I didn't make the amount of money I dreamed of; but between initial planning and departure, money became less
important. The stuff paid for most of my food and beer; and that's something. Plus I got to park on the track.
But primarily, I went to see friends; and strengthen some of the friendships that started there.
And the HF Rig Status/Logging repairs; basically I goofed. Last summer I made some major changes to my NAS
situation; and it took several months to get everything to a stable state. The HF Status page and my log
pages are hosted at my QTH; but they were also stored on the NAS. This allowed me to have log4om just write
to a network share and have it automatically show up in nginx. I could have..I don't know...set a share up
on the webserver; but dammit I already have a NAS. That's what it's for. I used to exclusively store all
web content on a NAS just for backup sake. index.html didn't exist in the correct folder; so 403 errors.

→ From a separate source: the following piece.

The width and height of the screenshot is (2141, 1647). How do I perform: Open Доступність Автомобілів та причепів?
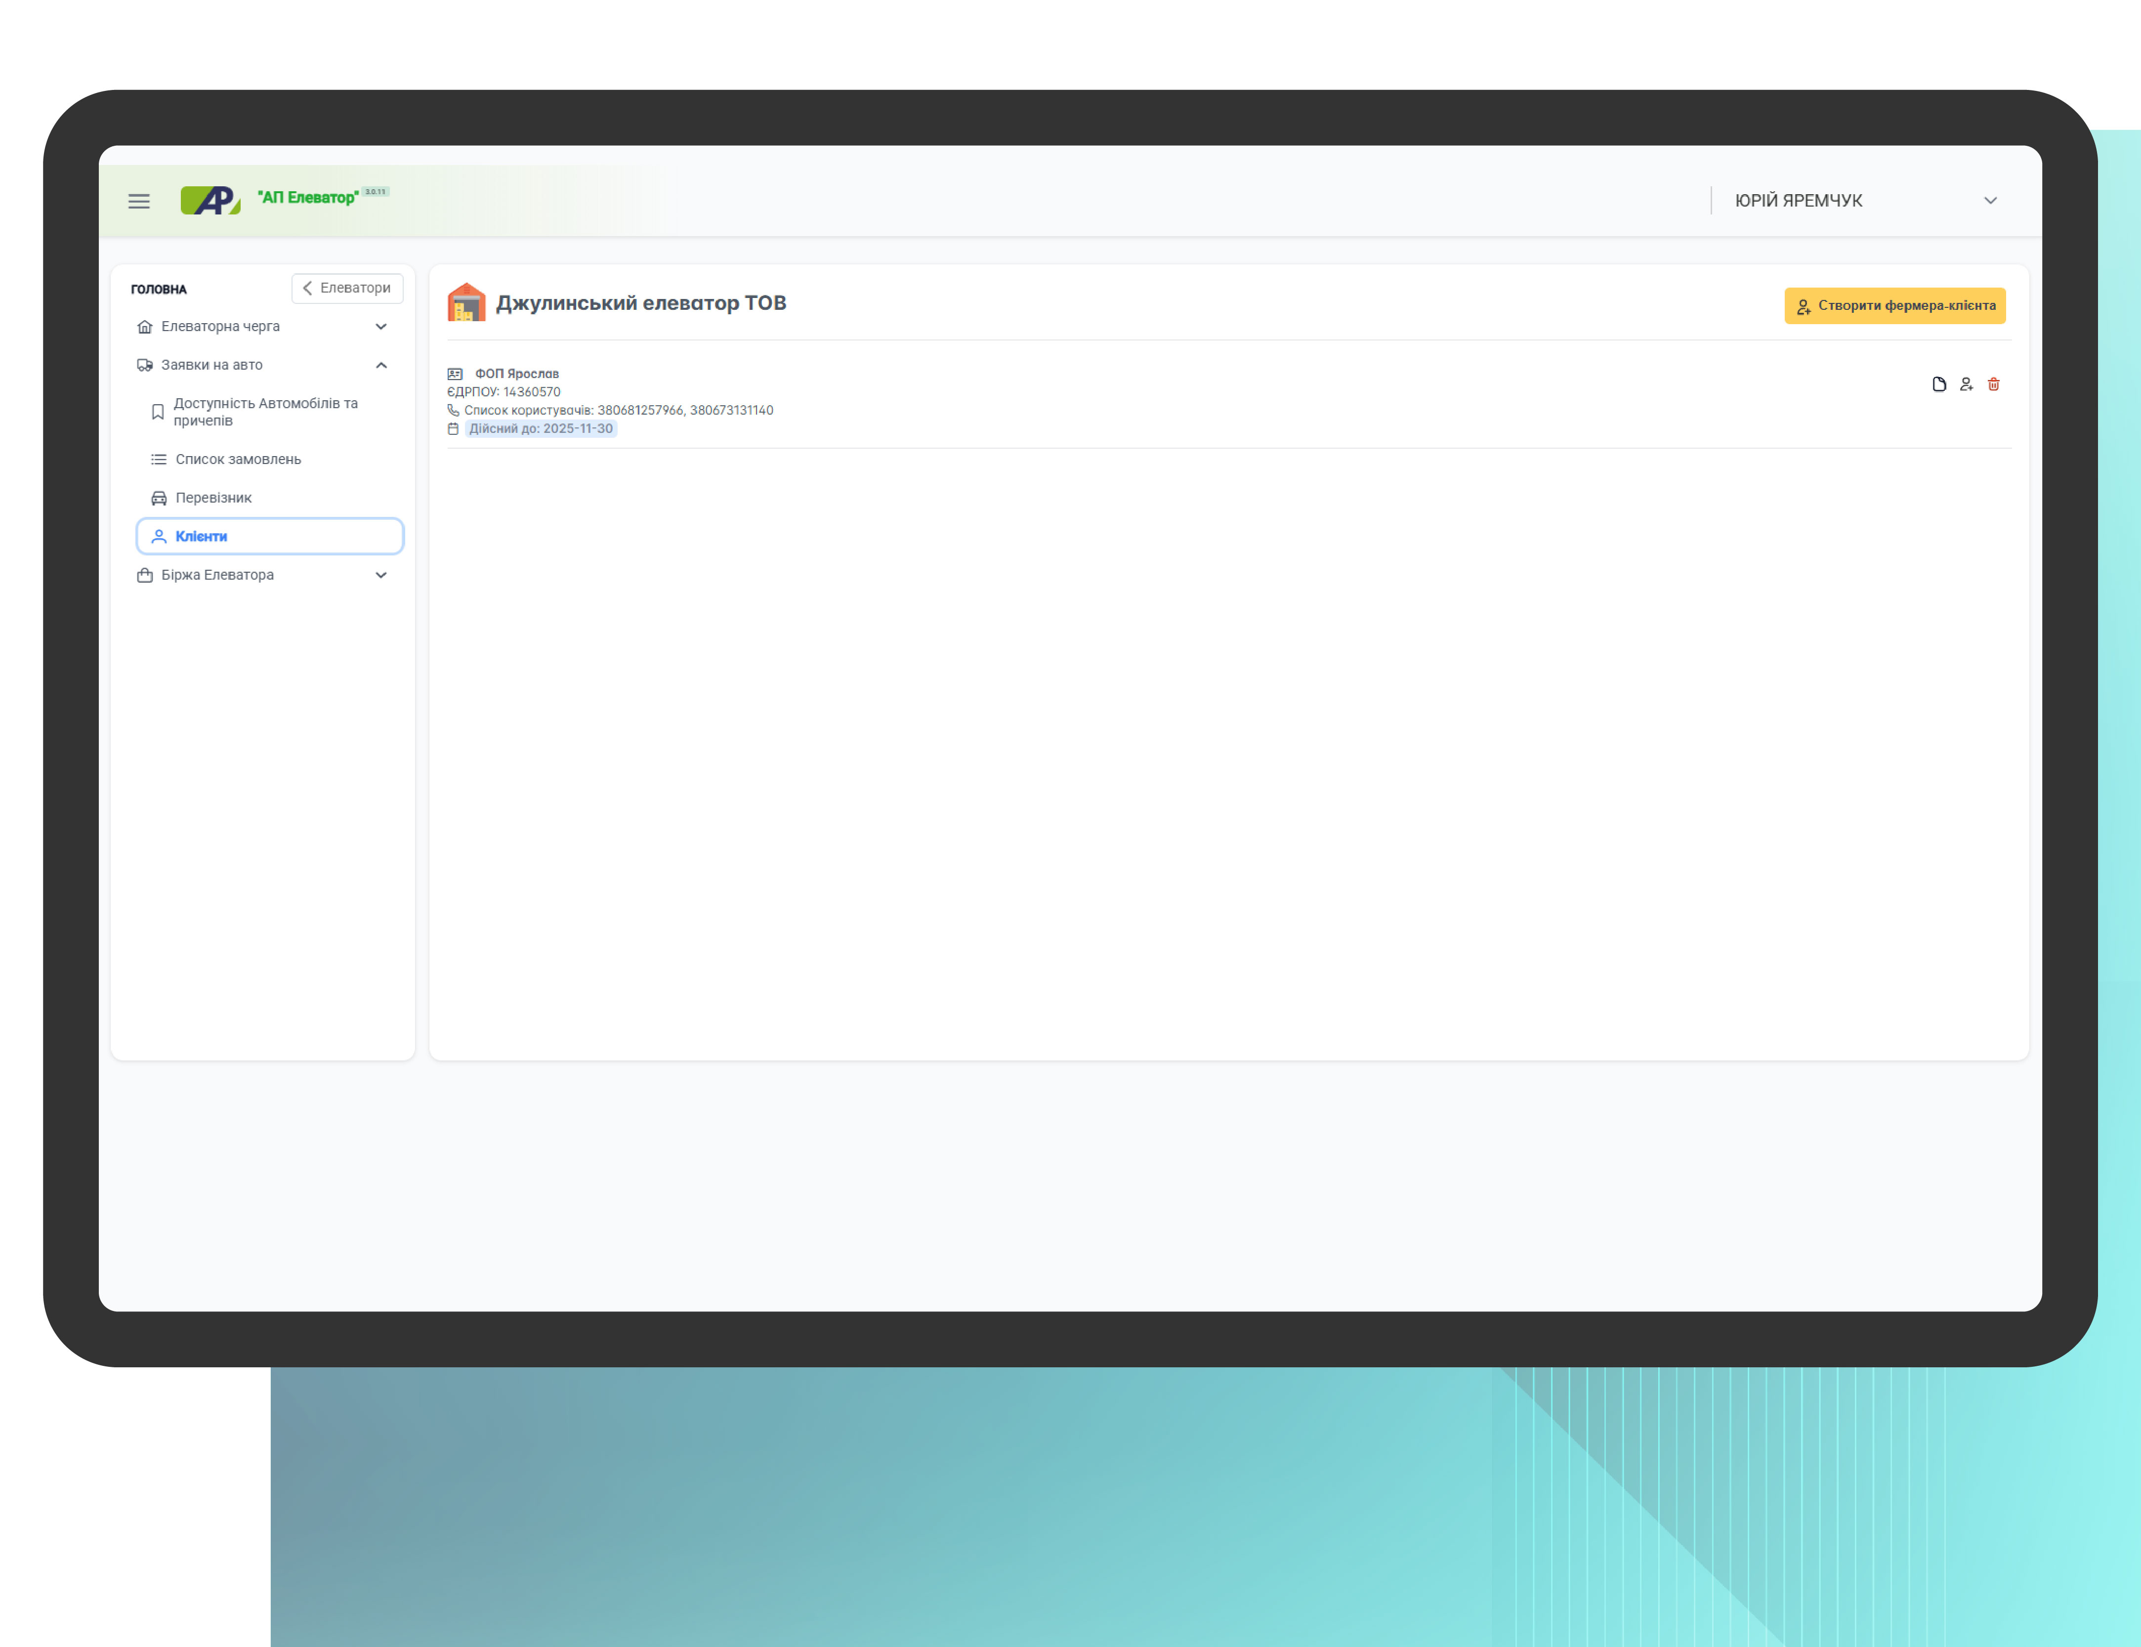coord(265,412)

The HF status still worked, it just lost formatting. It's actually generated by a script on the server, so
it happily kept writing the file to folder the NAS was mounted to. A little tweaking of /etc/fstab and NFS
permissions on the other end and everything was back.
Log4OM-UDP sat there, 11 months, quietly waiting for Log4OM to come back, asking about it every minute.
When it did; it did exactly what it was supposed to do. I guess it passes the stability test.